Paraffin-embedded cervical squamous cell cancer specimens were cut into 5-mm thick sections and then dewaxed with xylene. After rehydration in gradient alcohol solutions, these sections were submerged in ethylene diamine tetraacetic acid (EDTA) buffer and microwaved in a cooker at high pressure for 12 min followed by low pressure for 13 min for antigen retrieval. To quench endogenous peroxidase and non-specific binding, these sections were incubated in 3% hydrogen peroxide for 10 min followed by submergence in fetal bovine serum for 30 min at room temperature. The tissue sections were incubated with anti-PTK6 antibody (1:500 dilution) at 4 °C overnight followed by HRP-conjugated secondary antibody after washing with phosphate-buffered saline (PBS) five times (5 min each time). Subsequently, the visualization signal was developed with diaminobenzidine tetrahydrochloride (DAB) for 1 min and counterstained with hematoxylin.
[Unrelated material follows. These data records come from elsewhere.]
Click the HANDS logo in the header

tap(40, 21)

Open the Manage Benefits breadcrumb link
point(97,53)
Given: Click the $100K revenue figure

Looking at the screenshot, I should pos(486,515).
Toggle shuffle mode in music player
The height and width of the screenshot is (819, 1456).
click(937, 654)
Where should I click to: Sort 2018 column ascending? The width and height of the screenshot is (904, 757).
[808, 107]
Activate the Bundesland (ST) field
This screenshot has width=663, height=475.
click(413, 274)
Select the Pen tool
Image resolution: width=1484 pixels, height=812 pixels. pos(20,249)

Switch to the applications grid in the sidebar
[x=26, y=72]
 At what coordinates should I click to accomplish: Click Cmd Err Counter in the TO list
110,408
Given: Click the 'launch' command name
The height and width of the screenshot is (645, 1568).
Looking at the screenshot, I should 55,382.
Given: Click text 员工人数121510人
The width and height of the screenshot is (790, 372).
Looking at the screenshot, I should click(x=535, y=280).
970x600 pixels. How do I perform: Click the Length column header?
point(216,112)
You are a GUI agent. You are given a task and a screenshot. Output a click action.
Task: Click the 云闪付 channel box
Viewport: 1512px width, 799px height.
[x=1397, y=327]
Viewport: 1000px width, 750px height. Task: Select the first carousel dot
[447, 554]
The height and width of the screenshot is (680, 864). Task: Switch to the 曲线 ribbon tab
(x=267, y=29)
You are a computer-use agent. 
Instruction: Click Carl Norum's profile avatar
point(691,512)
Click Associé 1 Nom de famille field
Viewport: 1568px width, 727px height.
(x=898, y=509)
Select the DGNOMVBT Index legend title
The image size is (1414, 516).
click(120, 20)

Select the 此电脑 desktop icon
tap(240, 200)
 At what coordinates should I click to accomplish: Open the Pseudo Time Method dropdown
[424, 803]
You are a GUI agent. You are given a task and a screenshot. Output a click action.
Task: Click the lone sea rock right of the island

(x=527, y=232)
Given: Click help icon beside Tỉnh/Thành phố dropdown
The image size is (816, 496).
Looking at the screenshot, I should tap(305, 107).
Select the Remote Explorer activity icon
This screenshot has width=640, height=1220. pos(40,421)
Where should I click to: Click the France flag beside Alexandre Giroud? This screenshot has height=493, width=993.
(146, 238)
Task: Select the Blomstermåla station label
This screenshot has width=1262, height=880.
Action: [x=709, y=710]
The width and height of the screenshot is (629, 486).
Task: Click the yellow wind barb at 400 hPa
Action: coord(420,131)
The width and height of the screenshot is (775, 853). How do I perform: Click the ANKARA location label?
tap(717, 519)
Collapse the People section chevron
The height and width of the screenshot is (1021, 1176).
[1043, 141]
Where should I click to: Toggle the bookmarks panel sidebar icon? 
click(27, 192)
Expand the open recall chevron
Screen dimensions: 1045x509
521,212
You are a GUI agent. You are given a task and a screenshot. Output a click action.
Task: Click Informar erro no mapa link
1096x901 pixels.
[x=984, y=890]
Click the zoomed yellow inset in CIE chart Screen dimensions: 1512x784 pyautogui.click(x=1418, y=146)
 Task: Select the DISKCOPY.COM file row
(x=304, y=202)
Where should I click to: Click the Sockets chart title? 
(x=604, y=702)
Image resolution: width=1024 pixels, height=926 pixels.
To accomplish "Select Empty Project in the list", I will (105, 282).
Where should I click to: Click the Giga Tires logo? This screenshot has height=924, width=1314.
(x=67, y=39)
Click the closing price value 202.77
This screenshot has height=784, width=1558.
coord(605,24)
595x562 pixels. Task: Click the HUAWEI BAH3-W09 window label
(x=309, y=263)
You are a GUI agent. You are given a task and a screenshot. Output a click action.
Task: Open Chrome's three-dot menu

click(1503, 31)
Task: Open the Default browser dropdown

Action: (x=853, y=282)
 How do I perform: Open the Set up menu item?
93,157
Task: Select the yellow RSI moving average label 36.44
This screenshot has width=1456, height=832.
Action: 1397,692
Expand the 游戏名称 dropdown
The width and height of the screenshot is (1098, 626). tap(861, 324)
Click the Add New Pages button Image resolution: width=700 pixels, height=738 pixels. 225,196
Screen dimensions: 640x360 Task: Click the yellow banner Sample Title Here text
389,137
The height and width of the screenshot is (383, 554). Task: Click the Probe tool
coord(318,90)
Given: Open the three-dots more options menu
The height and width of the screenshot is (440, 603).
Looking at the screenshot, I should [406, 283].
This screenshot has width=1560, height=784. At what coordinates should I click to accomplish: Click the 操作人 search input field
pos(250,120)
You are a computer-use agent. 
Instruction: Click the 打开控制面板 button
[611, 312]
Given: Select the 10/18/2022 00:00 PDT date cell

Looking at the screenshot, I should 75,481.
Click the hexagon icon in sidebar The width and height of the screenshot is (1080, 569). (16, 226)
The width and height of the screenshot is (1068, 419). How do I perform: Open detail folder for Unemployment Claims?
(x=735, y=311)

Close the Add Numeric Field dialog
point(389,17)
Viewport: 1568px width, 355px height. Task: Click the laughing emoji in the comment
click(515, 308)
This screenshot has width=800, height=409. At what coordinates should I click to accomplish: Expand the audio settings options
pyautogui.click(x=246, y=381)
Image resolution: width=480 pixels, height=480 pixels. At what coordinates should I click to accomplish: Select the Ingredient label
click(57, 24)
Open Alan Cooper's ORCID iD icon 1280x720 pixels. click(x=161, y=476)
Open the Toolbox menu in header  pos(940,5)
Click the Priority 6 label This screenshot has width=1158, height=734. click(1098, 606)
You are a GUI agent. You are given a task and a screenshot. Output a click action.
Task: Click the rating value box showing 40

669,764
The results of immunohistochemical (IHC) staining were scored independently by two pathologists regardless of patients’ clinical features. The IHC score was determined by both staining intensity and proportion of positively stained cancer cells. Intensity of staining score was categorized as 0, no staining; 1, weak staining; 2, moderate staining; and 3, strong staining. The percentage of stained tumor cell was scored as 0, <10%; 1, ≥10% to <25%; 2, ≥25% to <50%; 3, ≥50% to <75%; and 4, ≥75%. The final immunoreactivity score (IRS) was the product of staining intensity score and percentage score and ranged from 0 to 12. Cut-off values for PTK6 expression were based on the median of all products. An optimal cut-off value was determined as follows: ≤6 indicates low PTK6 expression, and >6 indicates high PTK6 expression.
Statistical Product and Service Solutions (SPSS) software package (version 17.0, SPSS Inc., Chicago, IL, USA) was used to perform statistical analysis. The Chi square test or Fisher’s exact test was used to determine the relationship between PTK6 expression levels and the clinicopathologic features of patients with cervical squamous cell cancer. Patients were followed up by either outpatient visit or telephone survey before January 31, 2015, and recurrence was diagnosed based on clinical and laboratory assessments. The overall survival (OS) of patients was defined as the time from initial surgery until the date of death or the last follow-up. The progression-free survival (PFS) of patients was determined as the time from initial surgery to recurrence or progression. Kaplan–Meier analysis was employed to plot survival curves, and the log-rank test was used to compare the differences between the survival curves. The prognostic effects of clinicopathologic variables were identified by univariate and multivariate Cox proportional hazards regression analysis. A P < 0.05 was considered statistically significant.